§ **What the exercise asks**:
Could you extract every entry below and reproduce it exactly?

Segment Start: Entries supplied

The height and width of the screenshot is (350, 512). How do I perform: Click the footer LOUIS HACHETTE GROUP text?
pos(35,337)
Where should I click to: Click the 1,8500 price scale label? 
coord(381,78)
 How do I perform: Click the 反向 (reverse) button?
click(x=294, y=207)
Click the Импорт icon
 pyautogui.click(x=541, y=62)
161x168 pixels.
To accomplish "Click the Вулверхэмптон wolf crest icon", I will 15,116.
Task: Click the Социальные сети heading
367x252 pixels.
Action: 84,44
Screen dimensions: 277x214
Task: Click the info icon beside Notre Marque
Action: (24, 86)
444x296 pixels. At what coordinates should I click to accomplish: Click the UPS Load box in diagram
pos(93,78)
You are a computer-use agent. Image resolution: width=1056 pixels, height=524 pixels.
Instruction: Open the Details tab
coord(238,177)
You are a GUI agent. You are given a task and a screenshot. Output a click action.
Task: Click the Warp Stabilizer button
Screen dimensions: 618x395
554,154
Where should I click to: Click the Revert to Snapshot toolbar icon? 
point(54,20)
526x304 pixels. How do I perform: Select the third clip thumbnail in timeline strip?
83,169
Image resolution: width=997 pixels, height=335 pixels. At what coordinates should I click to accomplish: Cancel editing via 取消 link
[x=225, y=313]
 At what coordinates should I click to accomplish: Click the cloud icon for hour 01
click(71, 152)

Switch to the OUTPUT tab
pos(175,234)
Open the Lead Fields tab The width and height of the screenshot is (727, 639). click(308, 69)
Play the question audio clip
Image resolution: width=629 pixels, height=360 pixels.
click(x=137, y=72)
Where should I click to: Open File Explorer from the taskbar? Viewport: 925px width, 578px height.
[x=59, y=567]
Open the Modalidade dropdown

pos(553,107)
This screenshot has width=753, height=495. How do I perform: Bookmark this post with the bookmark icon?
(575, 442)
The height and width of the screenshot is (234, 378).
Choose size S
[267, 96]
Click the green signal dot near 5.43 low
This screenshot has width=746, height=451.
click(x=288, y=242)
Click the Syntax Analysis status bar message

Segment End: Entries supplied

§ **Result of this exercise**:
The height and width of the screenshot is (350, 512). How do I perform: Click the footer LOUIS HACHETTE GROUP text?
pos(35,337)
Where should I click to: Click the 1,8500 price scale label? 
coord(381,78)
 How do I perform: Click the 反向 (reverse) button?
click(x=294, y=207)
Click the Импорт icon
 pyautogui.click(x=541, y=62)
161x168 pixels.
To accomplish "Click the Вулверхэмптон wolf crest icon", I will 15,116.
Task: Click the Социальные сети heading
367x252 pixels.
Action: 84,44
Screen dimensions: 277x214
Task: Click the info icon beside Notre Marque
Action: (24, 86)
444x296 pixels. At what coordinates should I click to accomplish: Click the UPS Load box in diagram
pos(93,78)
You are a computer-use agent. Image resolution: width=1056 pixels, height=524 pixels.
Instruction: Open the Details tab
coord(238,177)
You are a GUI agent. You are given a task and a screenshot. Output a click action.
Task: Click the Warp Stabilizer button
Screen dimensions: 618x395
554,154
Where should I click to: Click the Revert to Snapshot toolbar icon? 
point(54,20)
526x304 pixels. How do I perform: Select the third clip thumbnail in timeline strip?
83,169
Image resolution: width=997 pixels, height=335 pixels. At what coordinates should I click to accomplish: Cancel editing via 取消 link
[x=225, y=313]
 At what coordinates should I click to accomplish: Click the cloud icon for hour 01
click(71, 152)

Switch to the OUTPUT tab
pos(175,234)
Open the Lead Fields tab The width and height of the screenshot is (727, 639). click(308, 69)
Play the question audio clip
Image resolution: width=629 pixels, height=360 pixels.
click(x=137, y=72)
Where should I click to: Open File Explorer from the taskbar? Viewport: 925px width, 578px height.
[x=59, y=567]
Open the Modalidade dropdown

pos(553,107)
This screenshot has width=753, height=495. How do I perform: Bookmark this post with the bookmark icon?
(575, 442)
The height and width of the screenshot is (234, 378).
Choose size S
[267, 96]
Click the green signal dot near 5.43 low
This screenshot has width=746, height=451.
click(x=288, y=242)
Click the Syntax Analysis status bar message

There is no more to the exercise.